ADAC Sommerreifentest in der Dimension 205/55 R16 91 V
Gewichtung der ADAC-Kategorien: Umweltbilanz 30%; Fahrsicherheit 70%
Noten: 0,6-1,5 sehr gut | 1,6-2,5 gut | 2,6-3,5 befriedigend | 3,6–4,5 ausreichend | 4,6–5,5 mangelhaft
Fazit: Es muss nicht unbedingt Premium sein
Zurück zur Ausgangsfrage: Taugt der Billigreifen aus Fernost so viel wie das teure Markenprodukt? Klare Antwort: Nein, überhaupt nicht. Das hat nun der Test gezeigt, die Unterschiede vom Markenprodukt zum Billigreifen sind gravierend. Es gibt aber eine breite Front preisgünstiger Alternativen, die im Test mit "befriedigend” bewertet wurden. Dabei ist es aber ratsam, sich den Test genau anzusehen, welche Eigenschaften für den Kauf wirklich wichtig sind. Der ADAC rät hier: “Die Reifenwahl sollte nicht vom Preis abhängen.” Na klar, wer nicht sparen muss, der kauft sich halt den Testsieger. Aber wenn es auch eine Zweitmarke sein kann, dann lässt sich sicher Geld sparen. Und bei der Auswahl hilft der Test sehr gut. Zum Test: Die Disziplinen zur Umweltbilanz sind sicher hilfreich – solange sie nachvollziehbar sind. Das trifft für die Kategorie “Nachhaltigkeit” leider nicht zu. Nachhaltigkeit umfasst eine ganze Reihe sehr unterschiedlicher Disziplinen und Überlegungen, von der Länge der Lieferwege bis zu verschiedenen Zertifizierungen oder zur “Beteiligung am UN Global Compact”, was ja eher als moralische Kategorie zählt.

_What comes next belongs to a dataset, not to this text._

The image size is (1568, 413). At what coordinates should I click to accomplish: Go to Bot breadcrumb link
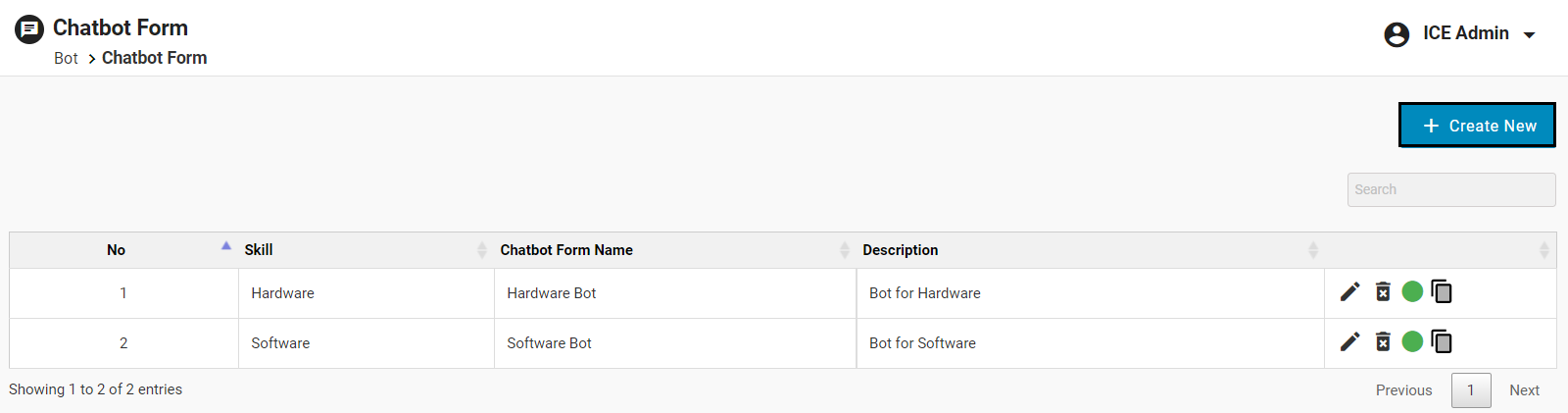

Nur ist nirgendwo nachvollziehbar dokumentiert, welchen genauen Einfluss das auf die Note hat. So stehen die Noten im Fach “Nachhaltigkeit” ziemlich willkürlich da, wie der Tribut an einen Begriff, der gerade in Mode ist. Klingt dann nach “Greenwashing”. Man sollte also einen Test nicht allzu kompliziert machen. Das ist dem ADAC mit diesem Mammut-Test allerdings auch gelungen.